La huelga de médicos convocada a nivel nacional para reclamar un estatuto marco propio ha registrado este martes, en su segundo día de seguimiento semanal, una incidencia moderada en el conjunto de Castilla y León, con cifras que, no obstante, reflejan un mayor respaldo en la provincia de Soria.
Según los datos facilitados por la Gerencia Regional de Salud, el paro ha alcanzado un seguimiento medio del 16% en el turno de mañana en las once áreas de salud de la Comunidad. Por ámbitos asistenciales, la incidencia ha sido más notable en Atención Hospitalaria, donde se ha situado en el 20%, frente al 9% registrado en Atención Primaria.
Soria vuelve a situarse como el territorio con mayor participación en la protesta, con un seguimiento medio del 23,6%, lo que supone un incremento respecto a la jornada anterior, cuando se alcanzó el 20,6%. El respaldo ha sido especialmente significativo tanto en el ámbito hospitalario como en el de Primaria: en Atención Especializada el seguimiento ha llegado al 25,2%, mientras que en Primaria se ha situado en el 22,47%.
La repercusión de la huelga también se ha dejado notar en la actividad asistencial. En el turno de mañana se han suspendido en la provincia un total de 378 consultas de Medicina de Familia y Pediatría. Asimismo, se han cancelado cuatro intervenciones quirúrgicas, lo que representa el 27 % de las programadas.
A ello se suman 35 pruebas diagnósticas aplazadas, equivalentes al 40 %, y 369 consultas externas en el ámbito de la Especializada que no han podido llevarse a cabo, el 12% del total previsto.

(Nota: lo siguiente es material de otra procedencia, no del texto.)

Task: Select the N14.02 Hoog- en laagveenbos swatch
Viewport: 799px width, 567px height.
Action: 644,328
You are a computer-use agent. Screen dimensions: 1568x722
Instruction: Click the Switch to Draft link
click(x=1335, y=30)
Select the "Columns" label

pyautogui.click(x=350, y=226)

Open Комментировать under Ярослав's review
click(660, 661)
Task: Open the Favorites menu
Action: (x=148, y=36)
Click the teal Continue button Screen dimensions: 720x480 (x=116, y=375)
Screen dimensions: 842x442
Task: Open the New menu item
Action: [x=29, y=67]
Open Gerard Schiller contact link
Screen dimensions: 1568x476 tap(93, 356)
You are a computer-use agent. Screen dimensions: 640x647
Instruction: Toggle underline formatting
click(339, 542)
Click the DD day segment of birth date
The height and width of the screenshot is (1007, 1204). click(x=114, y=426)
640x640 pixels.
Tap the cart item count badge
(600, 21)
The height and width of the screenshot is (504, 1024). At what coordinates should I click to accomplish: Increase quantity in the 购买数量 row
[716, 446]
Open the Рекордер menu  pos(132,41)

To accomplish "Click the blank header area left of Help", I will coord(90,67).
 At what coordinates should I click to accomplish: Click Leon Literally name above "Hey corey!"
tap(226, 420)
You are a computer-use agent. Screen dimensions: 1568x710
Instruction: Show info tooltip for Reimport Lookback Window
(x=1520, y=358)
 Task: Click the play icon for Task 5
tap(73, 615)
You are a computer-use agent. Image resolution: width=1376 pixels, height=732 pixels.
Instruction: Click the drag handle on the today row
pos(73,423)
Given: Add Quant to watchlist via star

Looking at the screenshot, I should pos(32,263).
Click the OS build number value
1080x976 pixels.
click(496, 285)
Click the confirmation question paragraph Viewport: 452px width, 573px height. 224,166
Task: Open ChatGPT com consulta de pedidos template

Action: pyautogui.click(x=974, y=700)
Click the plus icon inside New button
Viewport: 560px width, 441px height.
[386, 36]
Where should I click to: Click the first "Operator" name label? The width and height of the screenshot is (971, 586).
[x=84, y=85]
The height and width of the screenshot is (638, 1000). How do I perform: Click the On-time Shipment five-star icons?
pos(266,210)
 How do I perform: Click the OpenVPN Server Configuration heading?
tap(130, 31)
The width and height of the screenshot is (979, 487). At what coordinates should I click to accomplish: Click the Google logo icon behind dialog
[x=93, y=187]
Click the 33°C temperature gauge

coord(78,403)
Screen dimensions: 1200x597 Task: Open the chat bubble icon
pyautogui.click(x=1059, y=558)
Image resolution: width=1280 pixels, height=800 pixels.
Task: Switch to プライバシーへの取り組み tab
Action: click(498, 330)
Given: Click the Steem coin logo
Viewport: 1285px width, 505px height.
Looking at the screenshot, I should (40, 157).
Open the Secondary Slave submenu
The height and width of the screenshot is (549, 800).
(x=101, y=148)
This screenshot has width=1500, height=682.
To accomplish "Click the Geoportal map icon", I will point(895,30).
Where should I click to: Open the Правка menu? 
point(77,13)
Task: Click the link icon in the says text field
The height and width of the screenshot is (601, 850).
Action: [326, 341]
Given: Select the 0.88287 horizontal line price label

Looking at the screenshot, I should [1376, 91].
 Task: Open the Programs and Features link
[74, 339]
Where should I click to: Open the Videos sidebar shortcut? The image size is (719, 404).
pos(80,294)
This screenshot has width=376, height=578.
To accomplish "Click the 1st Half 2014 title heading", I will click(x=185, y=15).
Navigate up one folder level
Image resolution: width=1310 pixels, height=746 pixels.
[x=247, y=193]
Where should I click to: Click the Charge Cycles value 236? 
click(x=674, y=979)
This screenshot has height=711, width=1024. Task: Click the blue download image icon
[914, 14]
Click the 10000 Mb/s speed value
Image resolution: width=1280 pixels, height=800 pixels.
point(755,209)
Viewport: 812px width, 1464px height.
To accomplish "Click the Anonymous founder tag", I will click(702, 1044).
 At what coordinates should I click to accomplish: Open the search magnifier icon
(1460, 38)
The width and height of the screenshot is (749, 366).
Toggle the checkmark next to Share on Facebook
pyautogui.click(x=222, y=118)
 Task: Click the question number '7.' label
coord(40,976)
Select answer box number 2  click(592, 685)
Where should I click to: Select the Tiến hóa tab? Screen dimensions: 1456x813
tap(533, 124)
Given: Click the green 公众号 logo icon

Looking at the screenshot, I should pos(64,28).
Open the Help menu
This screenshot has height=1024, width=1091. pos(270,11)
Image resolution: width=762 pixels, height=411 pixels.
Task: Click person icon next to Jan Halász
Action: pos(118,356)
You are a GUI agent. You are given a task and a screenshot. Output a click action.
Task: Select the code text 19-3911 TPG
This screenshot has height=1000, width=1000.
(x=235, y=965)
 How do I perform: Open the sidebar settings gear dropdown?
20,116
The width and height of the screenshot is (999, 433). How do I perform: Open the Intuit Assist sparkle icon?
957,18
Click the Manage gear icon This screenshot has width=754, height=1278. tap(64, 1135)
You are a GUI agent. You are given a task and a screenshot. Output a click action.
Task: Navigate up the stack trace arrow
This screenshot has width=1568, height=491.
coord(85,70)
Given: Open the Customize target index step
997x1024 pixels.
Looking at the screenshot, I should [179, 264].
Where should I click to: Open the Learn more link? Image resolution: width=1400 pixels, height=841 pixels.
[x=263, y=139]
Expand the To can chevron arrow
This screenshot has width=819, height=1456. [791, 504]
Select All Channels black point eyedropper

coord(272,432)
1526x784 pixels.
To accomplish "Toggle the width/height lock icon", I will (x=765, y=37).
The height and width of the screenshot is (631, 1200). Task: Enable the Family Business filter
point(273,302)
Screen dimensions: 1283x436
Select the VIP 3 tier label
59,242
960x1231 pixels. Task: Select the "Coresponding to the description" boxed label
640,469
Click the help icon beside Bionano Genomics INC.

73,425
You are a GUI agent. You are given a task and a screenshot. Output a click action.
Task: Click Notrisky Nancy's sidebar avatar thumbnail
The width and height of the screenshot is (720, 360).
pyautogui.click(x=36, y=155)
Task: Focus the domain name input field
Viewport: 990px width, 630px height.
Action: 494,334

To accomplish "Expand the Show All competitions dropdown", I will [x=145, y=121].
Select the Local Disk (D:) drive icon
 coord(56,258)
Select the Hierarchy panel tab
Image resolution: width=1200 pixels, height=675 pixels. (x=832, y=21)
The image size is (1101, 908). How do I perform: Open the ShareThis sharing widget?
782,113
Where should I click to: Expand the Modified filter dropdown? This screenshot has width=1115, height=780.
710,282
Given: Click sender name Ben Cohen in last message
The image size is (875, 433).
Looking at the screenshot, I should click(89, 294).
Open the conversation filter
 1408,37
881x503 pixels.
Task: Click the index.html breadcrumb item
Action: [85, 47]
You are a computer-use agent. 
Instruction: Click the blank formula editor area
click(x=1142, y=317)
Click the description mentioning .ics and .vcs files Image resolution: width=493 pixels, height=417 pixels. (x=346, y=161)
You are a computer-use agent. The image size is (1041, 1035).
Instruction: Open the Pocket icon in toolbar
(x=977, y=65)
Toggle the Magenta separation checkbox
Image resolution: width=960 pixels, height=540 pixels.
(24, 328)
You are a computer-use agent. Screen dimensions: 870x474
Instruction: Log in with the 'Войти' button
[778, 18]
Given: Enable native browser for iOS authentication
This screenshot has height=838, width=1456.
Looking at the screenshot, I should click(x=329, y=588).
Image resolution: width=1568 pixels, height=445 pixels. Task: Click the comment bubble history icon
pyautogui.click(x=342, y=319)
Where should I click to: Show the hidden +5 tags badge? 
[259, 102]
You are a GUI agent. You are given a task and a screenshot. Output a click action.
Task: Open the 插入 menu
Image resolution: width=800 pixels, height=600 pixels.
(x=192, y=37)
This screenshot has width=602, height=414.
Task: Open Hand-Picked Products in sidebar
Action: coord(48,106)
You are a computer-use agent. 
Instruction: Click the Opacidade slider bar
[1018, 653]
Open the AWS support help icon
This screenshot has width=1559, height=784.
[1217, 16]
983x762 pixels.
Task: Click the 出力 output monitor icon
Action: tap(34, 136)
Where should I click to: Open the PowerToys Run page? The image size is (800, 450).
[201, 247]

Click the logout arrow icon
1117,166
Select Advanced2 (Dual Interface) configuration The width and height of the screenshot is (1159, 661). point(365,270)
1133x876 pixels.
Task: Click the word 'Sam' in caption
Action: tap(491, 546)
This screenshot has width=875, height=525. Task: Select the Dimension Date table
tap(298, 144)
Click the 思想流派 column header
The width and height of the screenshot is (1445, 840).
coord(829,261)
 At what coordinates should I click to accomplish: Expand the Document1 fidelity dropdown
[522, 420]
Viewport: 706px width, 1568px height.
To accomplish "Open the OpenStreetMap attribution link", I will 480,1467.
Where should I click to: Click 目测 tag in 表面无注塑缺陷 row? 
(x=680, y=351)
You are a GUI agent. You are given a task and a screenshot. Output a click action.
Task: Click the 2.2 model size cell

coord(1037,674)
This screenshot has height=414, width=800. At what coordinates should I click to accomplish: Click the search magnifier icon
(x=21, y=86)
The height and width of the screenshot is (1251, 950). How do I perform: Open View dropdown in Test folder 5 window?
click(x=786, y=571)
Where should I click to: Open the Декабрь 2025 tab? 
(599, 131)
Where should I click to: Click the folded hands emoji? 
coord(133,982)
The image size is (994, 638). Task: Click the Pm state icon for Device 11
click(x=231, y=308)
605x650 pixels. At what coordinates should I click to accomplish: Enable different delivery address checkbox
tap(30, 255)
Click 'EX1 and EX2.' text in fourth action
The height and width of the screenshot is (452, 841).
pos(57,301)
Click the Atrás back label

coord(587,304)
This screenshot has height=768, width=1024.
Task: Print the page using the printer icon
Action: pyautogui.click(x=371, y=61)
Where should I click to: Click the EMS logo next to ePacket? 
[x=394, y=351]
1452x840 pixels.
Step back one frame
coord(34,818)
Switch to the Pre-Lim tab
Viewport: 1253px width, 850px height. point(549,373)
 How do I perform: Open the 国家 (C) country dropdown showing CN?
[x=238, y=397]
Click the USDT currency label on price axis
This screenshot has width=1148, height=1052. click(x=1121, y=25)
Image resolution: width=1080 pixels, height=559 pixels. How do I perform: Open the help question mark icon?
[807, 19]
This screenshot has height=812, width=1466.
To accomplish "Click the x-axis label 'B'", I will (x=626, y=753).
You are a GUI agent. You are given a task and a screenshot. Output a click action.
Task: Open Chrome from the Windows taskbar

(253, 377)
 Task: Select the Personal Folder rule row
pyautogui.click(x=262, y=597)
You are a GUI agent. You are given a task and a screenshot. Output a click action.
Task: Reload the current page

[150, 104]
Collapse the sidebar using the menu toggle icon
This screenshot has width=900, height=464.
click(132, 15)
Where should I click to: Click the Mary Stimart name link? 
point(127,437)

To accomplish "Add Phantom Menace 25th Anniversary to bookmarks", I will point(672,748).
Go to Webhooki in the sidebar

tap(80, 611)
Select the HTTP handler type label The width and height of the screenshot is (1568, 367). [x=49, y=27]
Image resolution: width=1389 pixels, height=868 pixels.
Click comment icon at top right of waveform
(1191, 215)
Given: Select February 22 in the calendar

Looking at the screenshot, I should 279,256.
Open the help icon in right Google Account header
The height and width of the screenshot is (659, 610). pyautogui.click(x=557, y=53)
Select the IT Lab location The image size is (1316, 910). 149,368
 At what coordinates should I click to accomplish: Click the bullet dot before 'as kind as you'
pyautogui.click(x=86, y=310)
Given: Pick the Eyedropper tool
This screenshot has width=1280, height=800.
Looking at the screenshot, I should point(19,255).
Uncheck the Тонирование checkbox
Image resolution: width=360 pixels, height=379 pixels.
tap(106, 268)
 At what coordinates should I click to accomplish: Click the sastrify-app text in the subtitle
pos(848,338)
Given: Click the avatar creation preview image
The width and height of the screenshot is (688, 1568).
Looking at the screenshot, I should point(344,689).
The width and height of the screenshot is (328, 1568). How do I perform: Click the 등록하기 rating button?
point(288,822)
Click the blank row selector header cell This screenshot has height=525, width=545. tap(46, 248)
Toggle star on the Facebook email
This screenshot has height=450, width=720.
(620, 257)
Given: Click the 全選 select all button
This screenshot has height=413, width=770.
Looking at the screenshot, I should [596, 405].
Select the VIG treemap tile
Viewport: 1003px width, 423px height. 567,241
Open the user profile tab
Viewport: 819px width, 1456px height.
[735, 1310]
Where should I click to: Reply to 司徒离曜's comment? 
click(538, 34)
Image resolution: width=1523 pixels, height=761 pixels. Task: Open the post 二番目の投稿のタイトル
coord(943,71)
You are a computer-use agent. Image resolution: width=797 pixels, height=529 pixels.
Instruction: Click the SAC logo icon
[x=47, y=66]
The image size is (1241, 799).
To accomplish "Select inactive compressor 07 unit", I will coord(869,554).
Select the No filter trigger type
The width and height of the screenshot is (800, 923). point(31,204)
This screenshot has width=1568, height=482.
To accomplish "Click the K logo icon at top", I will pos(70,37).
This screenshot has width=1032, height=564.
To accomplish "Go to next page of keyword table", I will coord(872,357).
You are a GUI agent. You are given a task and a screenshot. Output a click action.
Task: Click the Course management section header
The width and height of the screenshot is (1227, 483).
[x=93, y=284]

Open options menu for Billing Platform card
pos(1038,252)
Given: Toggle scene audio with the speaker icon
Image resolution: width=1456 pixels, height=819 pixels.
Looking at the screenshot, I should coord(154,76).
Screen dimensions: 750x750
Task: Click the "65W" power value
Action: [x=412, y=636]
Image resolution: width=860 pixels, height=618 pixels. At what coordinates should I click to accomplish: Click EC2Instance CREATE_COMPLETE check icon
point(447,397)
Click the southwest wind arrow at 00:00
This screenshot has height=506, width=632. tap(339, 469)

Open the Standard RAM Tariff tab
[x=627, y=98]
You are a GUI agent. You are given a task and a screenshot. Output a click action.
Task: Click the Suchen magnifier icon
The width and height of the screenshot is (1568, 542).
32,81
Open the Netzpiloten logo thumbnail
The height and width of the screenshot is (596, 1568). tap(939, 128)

La movilización, que se enmarca en el rechazo del colectivo médico al nuevo Estatuto Marco impulsado por el Ministerio de Sanidad, continuará esta tarde con una concentración convocada a las 18.00 horas ante la Subdelegación del Gobierno. Los profesionales reclaman una regulación específica que atienda las particularidades de la profesión médica dentro del sistema sanitario público.